• When developing real-time applications with a system such as Linux, the typical scenario is the following
    • An event from the physical world happens and gets notified to the CPU by means of an interrupt
    • The interrupt handler recognizes and handles the event, and then wake-up the user space task that will react to this event
    • Some time later, the user space task will run and be able to react to the physical world event
  • Real-time is about providing guaranteed worst case latencies for this reaction time, called latency

Linux kernel latency components

kernel latency = interrupt latency + handler duration + scheduler latency + scheduler duration

Interrupt latency

Sources of interrupt latency

  • One of the concurrency prevention mechanism used in the kernel is the spinlock
  • It has several variants, but one of the variant commonly used to prevent concurrent accesses between a process context and an interrupt context works by disabling interrupts
  • Critical sections protected by spinlocks, or other section in which interrupts are explicitly disabled will delay the beginning of the execution of the interrupt handler
    • The duration of these critical sections is unbounded
  • Other possible source: shared interrupts (not a real problem: mustn't be used for time-critical interrupt-sources anyway).

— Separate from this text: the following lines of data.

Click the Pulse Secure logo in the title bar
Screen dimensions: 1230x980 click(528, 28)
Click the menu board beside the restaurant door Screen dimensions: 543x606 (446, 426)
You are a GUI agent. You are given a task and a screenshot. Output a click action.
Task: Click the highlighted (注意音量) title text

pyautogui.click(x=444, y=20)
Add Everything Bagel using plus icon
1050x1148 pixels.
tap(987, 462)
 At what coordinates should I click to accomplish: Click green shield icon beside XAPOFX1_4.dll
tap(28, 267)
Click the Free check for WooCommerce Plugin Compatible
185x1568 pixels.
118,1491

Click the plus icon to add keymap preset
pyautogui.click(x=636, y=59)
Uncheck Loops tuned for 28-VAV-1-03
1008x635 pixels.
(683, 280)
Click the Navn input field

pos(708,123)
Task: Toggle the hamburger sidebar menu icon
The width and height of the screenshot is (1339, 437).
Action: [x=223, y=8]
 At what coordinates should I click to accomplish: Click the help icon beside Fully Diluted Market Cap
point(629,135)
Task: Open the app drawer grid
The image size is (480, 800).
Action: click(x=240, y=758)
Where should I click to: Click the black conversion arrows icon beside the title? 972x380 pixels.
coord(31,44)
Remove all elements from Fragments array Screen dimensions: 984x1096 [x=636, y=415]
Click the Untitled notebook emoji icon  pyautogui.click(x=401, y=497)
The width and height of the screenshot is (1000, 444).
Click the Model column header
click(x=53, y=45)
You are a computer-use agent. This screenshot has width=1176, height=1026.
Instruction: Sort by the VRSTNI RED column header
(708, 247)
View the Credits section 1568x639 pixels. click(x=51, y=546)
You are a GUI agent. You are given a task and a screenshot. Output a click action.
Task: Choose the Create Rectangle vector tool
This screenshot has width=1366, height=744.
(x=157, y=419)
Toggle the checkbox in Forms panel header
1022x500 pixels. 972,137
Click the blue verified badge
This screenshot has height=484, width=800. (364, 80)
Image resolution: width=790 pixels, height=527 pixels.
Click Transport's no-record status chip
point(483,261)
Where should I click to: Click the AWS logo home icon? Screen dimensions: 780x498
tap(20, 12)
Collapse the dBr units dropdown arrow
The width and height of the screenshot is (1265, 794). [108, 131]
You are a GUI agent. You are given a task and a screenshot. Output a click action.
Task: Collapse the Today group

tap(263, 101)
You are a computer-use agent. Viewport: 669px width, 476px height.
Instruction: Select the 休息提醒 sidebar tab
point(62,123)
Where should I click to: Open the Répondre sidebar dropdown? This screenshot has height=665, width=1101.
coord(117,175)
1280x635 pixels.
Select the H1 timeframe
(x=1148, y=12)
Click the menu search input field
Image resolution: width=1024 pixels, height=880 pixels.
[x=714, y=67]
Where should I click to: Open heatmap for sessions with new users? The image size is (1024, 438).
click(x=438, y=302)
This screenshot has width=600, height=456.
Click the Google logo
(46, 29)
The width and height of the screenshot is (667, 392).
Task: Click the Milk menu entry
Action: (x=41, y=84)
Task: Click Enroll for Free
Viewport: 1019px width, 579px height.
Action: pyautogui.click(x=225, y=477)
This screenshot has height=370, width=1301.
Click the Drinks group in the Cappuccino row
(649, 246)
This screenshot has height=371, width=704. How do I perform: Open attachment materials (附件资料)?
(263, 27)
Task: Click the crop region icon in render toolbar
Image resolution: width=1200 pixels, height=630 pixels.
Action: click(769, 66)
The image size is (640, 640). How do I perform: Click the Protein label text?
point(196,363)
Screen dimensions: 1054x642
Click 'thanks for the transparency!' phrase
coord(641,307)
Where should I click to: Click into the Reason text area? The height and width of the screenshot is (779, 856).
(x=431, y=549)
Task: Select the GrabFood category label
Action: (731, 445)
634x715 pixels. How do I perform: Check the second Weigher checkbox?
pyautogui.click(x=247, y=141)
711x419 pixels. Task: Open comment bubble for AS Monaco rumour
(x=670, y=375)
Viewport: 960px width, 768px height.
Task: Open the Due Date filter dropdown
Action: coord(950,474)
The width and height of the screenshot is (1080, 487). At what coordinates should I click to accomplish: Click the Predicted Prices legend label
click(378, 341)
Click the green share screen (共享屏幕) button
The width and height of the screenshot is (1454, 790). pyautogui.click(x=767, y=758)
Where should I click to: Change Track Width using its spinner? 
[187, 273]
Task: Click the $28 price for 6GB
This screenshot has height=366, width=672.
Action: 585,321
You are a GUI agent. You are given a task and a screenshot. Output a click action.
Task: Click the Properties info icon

Interrupt handler duration

Interrupt handler implementation

  • In Linux, many interrupt handlers are split in two parts
    • A top-half, started by the CPU as soon as interrupts are enabled. It runs with the interrupt line disabled and is supposed to complete as quickly as possible.
    • A bottom-half, scheduled by the top-half, which starts after all pending top-halves have completed their execution.
  • Therefore, for real-time critical interrupts, bottom-halves shouldn't be used: their execution is delayed by all other interrupts in the system.

Scheduler latency

Understanding preemption

  • The Linux kernel is a preemptive operating system
  • When a task runs in user space mode and gets interrupted by an interruption, if the interrupt handler wakes up another task, this task can be scheduled as soon as we return from the interrupt handler.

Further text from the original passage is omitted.